Future Internet Research and Experimentation Initative (FIRE) Future Internet Research and Experimentation Initative (FIRE)

Lancaster University's School of Computing and Communications has secured funding for three new projects worth over £650k through the EU Future Internet Research & Experimentation (FIRE) programme.

Recognising that the Internet has become the backbone of modern society, the FIRE programme addresses the need for large scale experimentation and testing of emerging Internet research. These projects build upon a history of previous and current FIRE projects (SmartSantander, Wisebed, ResumeNet, EINS) and the School's long standing tradition in developing and experimentally evaluating new mechanisms for the Internet.

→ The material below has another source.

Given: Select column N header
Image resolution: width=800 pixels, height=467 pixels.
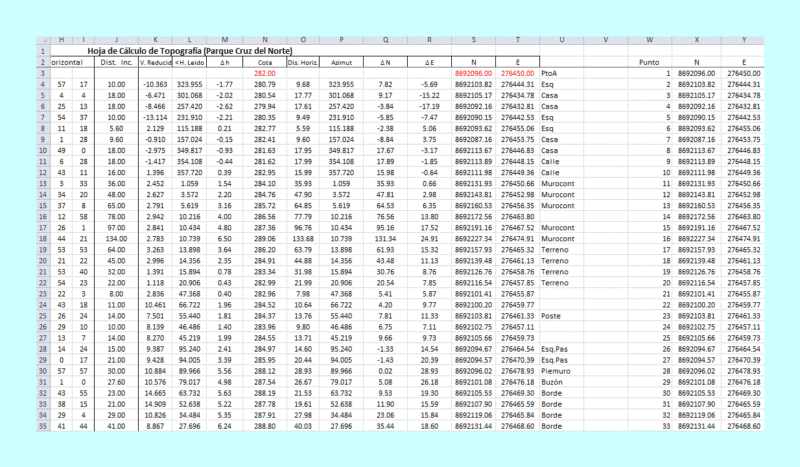Looking at the screenshot, I should 264,40.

Head of School, Professor Geoff Coulson said,

"On behalf of the School, I'm very proud that our computer networking research has contributed so significantly to the European "Future Internet" research agenda. We have truly been one of the main players in this important domain, with a succession of back-to-back projects over the past several EU Framework programmes - a record equalled by few other European Universities. Our success and contribution in this area reflects the School's strong reputation for carrying out advanced networking research and experimentation using laboratory and real-life testbeds."

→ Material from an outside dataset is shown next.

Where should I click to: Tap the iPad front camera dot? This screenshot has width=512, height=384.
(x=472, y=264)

The three newly funded projects are:

  • RELYonIT (£271,347)
    Dr Utz Roedig, Dr Andreas Mauthe, Professor Geoffrey Coulson

    RELYonIT investigates how environmental properties such as interference, temperature or humidity influence communication in wireless networks. The goal of RELYonIT is to provide a systematic framework and toolset to enable the reliable use of wireless networks in hostile environments.
  • STEER (£299,302)
    Dr Nicholas Race, Professor David Hutchison

    The STEER (Social Telemedia Environment for Experimental Research) project is building an experimentation platform to investigate the cross-over between social networks and networked media (such as on-demand video). STEER will be developing software that can process information provided by social networks to not only create richer, more personalised media experiences, but also to improve the performance of the underlying computer network. This work makes use of a real-life, community-based testbed.
  • OFELIA (£95,000)
    Dr Nicholas Race, Professor David Hutchison

    The OFELIA project brings together 17 institutions from across Europe to create a unique experimental facility based on the emerging OpenFlow networking technology. OpenFlow uses an unprecedented level of live statistical data gathered from the Internet, subsequently helping to optimize its performance. Within OFELIA, Lancaster University is developing an extension to OpenFlow to support the transparent caching of data within the network, with a view to making the future Internet more responsive and efficient.